В нем была и французская кровь — кажется, довольно отдаленных предков. А отец его был барин южнорусских краев, от него, думаю, Николай Александрович наследовал вспыльчивость: помню, рассказывали, что отец этот вскипел раз на какого-то монаха, погнался за ним и чуть не прибил палкой. (Монахов-то и Н. А. не любил. Но не бил. И к детям был равнодушен.)
***
Лента развертывается. И вот Бердяевы уже в Москве. В нашей Москве и оседают. Даже оказываются близкими нашими соседями. Из тех двух комнат, что снимаем мы на Сивцевом Вражке в большой квартире сестры моей жены, виден через забор дворик дома Бердяевых, а жил некогда тут Герцен — все это недалеко от Арбата, места Москвы дворянско-литературно-художественной.
Теперь Бердяевы занимают нижний этаж дома герценовского, Николай Александрович пишет свои философии, устраивает собрания, чтения, кипятится, спорит, помахивая темными кудрями, картинно закидывает их назад, иногда заразительно и весело хохочет (смех у него был приятный, веселый и простодушный, даже нечто детское появлялось на этом бурном лице).

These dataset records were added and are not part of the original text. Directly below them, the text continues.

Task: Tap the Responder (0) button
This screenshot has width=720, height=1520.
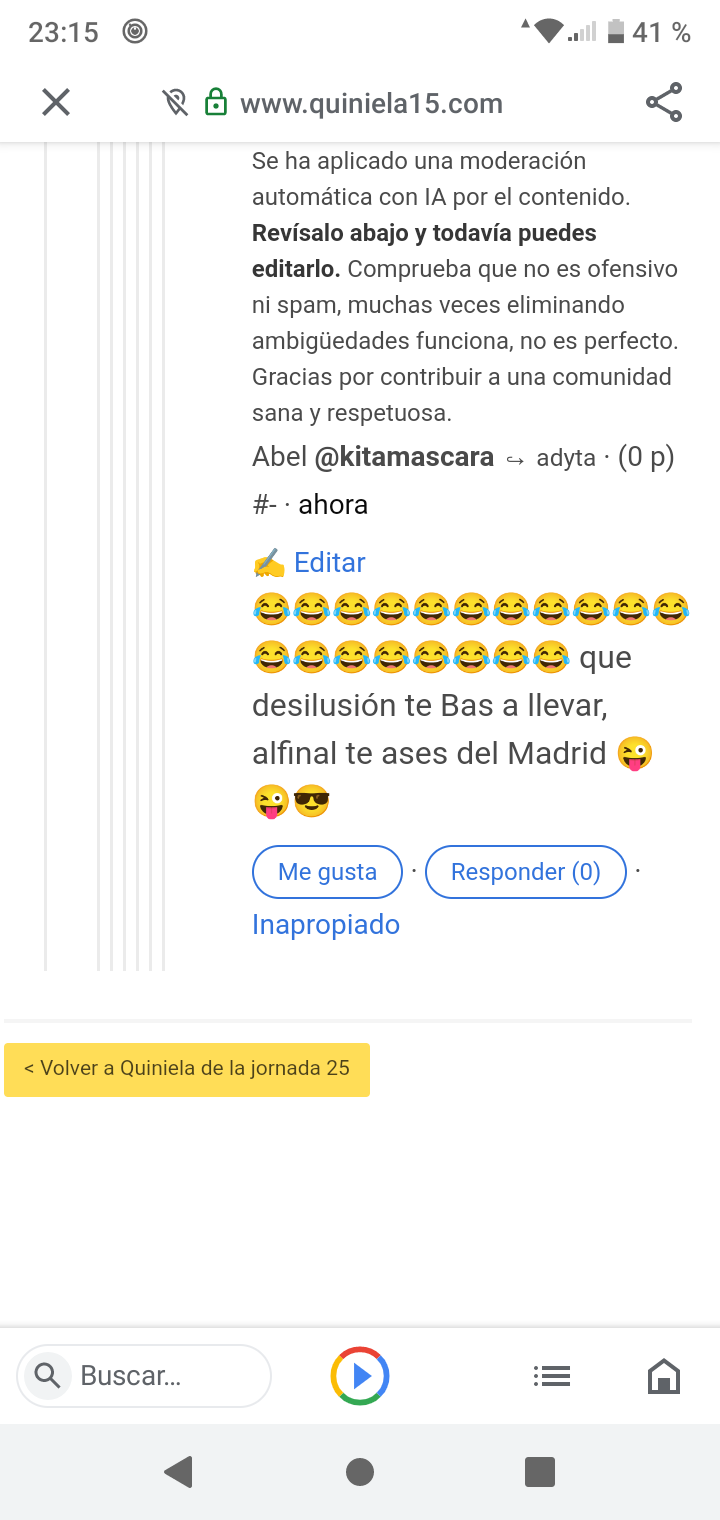Action: point(526,872)
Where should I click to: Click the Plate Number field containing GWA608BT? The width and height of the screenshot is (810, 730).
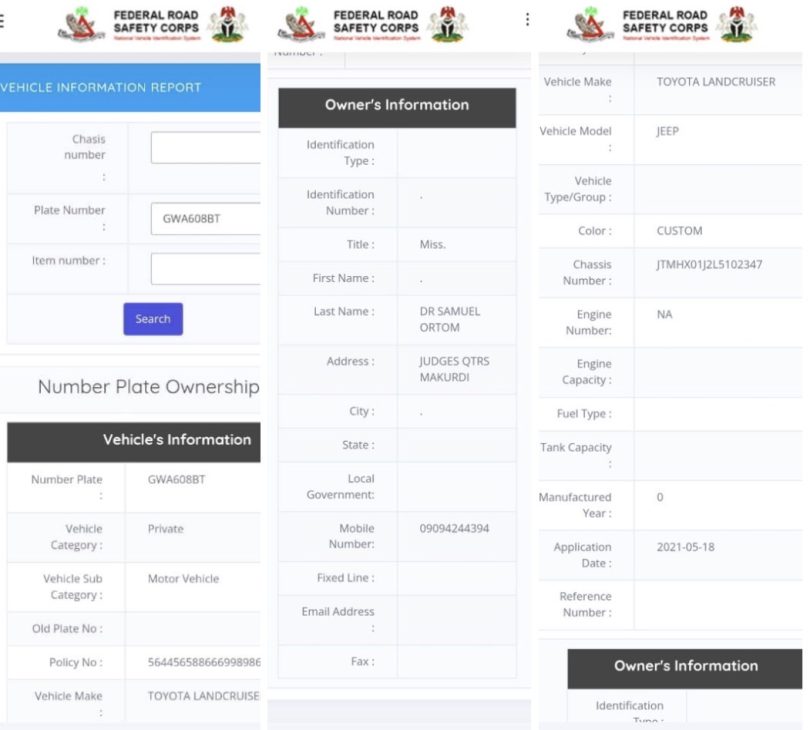pos(206,219)
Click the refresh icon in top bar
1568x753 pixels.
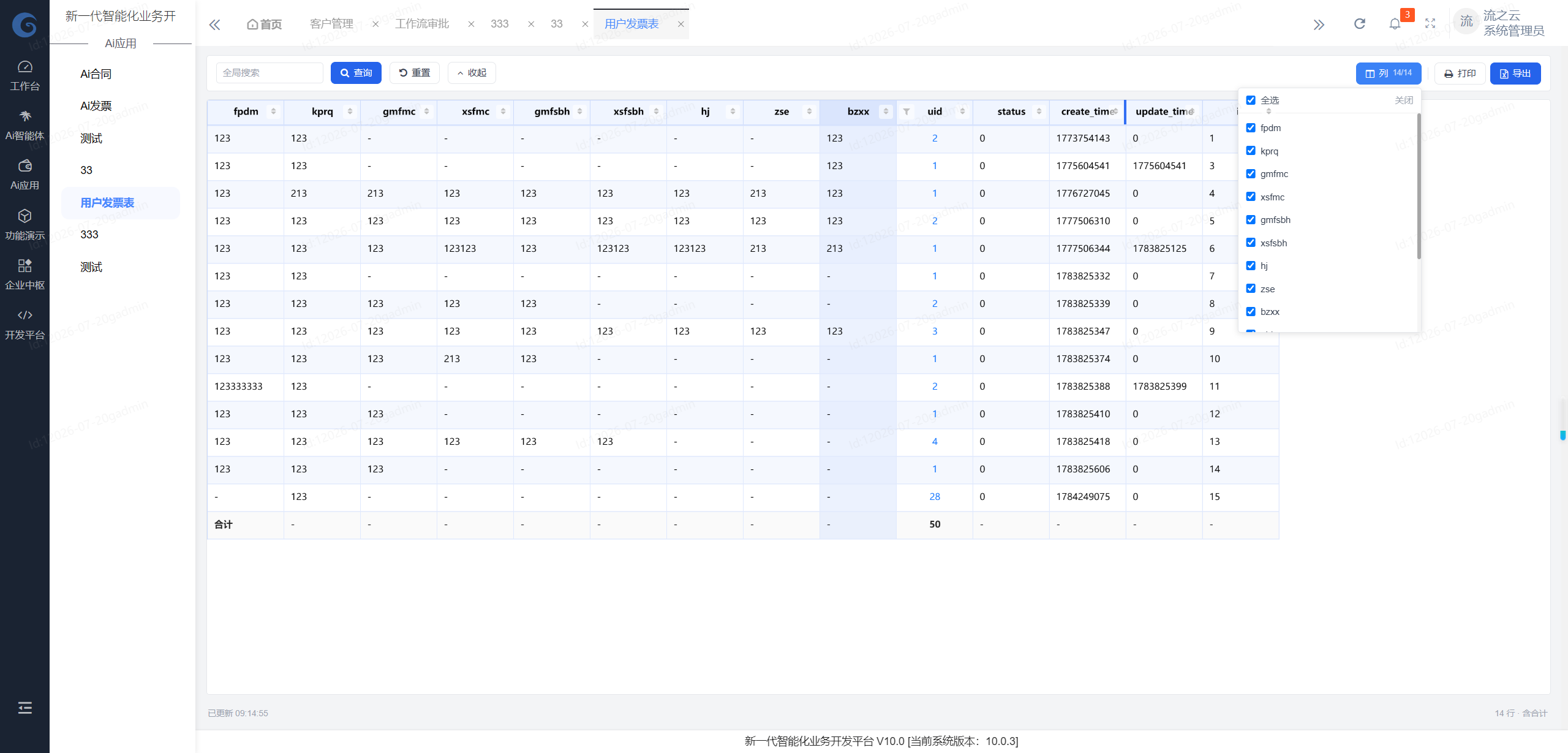(1359, 24)
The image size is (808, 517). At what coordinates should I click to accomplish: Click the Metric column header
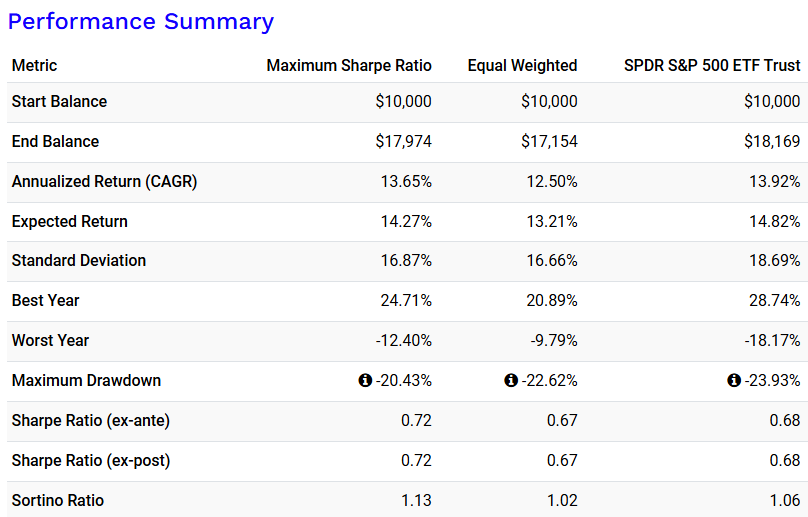[x=34, y=65]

Иногда заходит к нам Лидия Юдифовна — редкостный профиль и по красоте редкостные глаза. Полная противоположность мужу: он православный, может быть, с некоторыми своими «уклонами», она ортодоксальнейшая католичка. Облик особенный, среди интеллигенток наших редкий, ни на кого не похожий. Католический фанатизм! Мало подходит для русской женщины (хотя примеры бывали: кн. Зинаида Волконская).

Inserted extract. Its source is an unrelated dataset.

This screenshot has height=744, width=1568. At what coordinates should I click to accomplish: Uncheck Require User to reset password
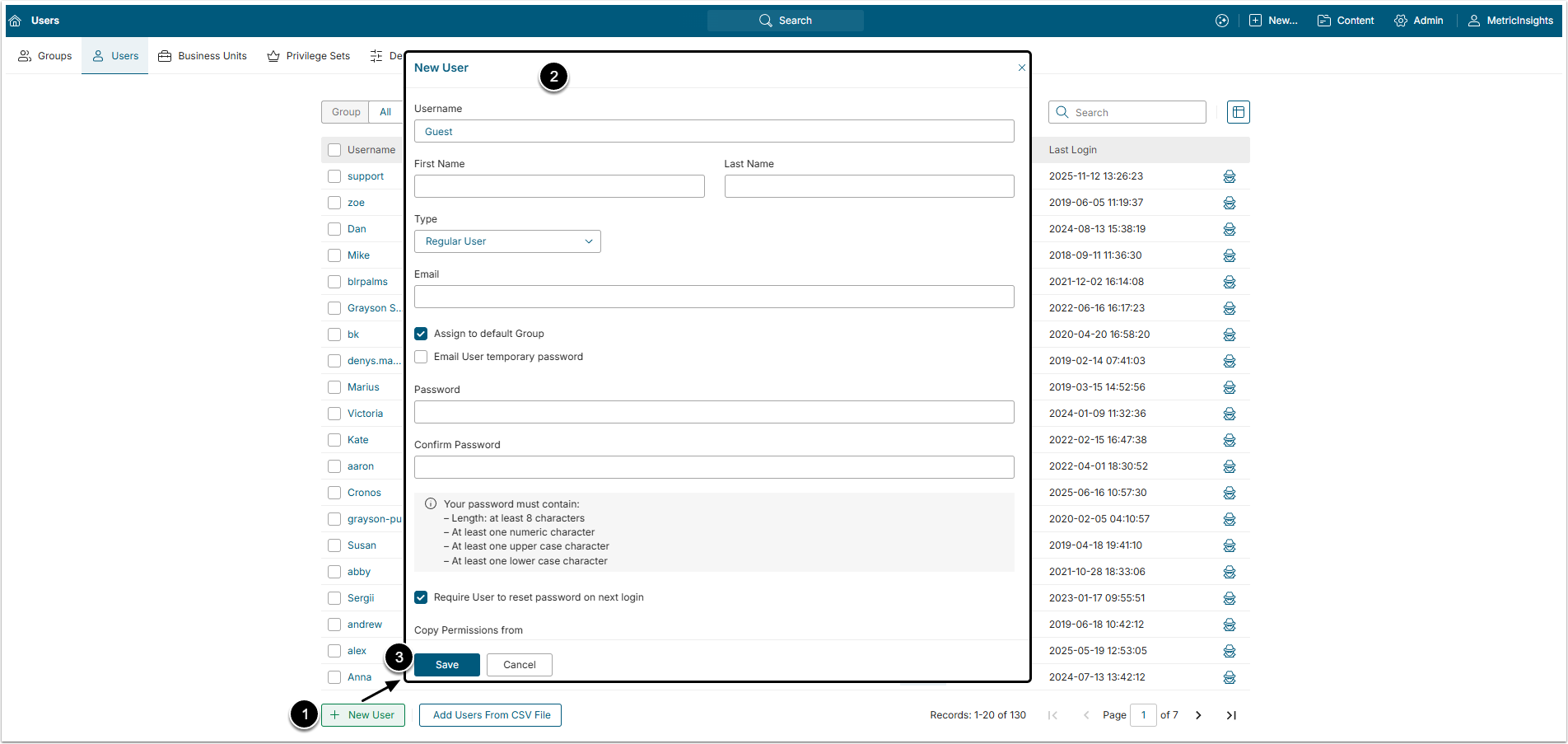(421, 597)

Однажды, спускаясь с нами с крыльца, вдруг остановилась, посмотрела на мою жену своими прекрасными, прозрачно-зеленоватыми глазами сфинкса и сказала:
— Я за догмат непорочного зачатия на смерть пойду! Какие мы с женой богословы? Мы и не задевали никого, и никто этого догмата не обижал, но у нее был действительно такой вид, будто вблизи разведен уже костер для сожжения верящих в непорочное зачатие. Николай Александрович мог приходить в ярость, мог хохотать, но этого тайного, тихого фанатизма в нем не было. Много позже, уже в начале революции, запомнилась мне сценка в его же квартире, там же. Было довольно много народу, довольно пестрого. Затесался и большевик один, Аксенов. Что-то говорили, спорили, Д. Кузьмин-Караваев и жена моя коршунами налетали на этого Аксенова, он стал отступать к выходу, но спор продолжался и в прихожей. Ругали они его ужасно. Николай Александрович стоял в дверях и весело улыбался. Когда Аксенов ухватил свою фуражку и поскорей стал удирать, Бердяев захохотал совсем радостно.
— Ты с ума сошла, — шептал я жене, — ведь он донести может. Подводишь Николая Александровича…

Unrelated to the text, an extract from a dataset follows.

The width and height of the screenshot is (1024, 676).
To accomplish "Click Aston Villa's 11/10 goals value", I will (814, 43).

Но тогда можно еще было выкидывать такие штуки. Сами большевики иной раз как бы стеснялись. (У нас был знакомый большевик Вуль, мы тоже его ругали как хотели. Он терпел, даже как бы извинялся. Потом свои же его и расстреляли.)
***
И вот в полном ходу революция. Тут мы с Бердяевым гораздо чаще встречались — и в правлении Союза писателей (не коммунистического), и в Книжной лавке писателей — это была маленькая кооперация, независимая от правительства. Мы стояли за прилавками, торговали книгами. Осоргин, проф. Дживелегов, Бердяев, я, Грифцов. Дело шло хорошо. Мы скупали книги у одних, продавали другим. Осоргин, Грифцов занимались коммерческой частью. Мы с Бердяевым были «так себе», в сущности, малонужные, во всяком случае не деловые. Покорно доставали с полок книги, редко знали цену, спрашивали Палладу, красивую нашу кассиршу, она была вроде «Хозяйки гостиницы», все знала и все умела. (Жива ли сейчас эта Елена Александровна или скончала дни свои в каком-нибудь концлагере, а то и просто в Москве? Если да, то мир тени ее!)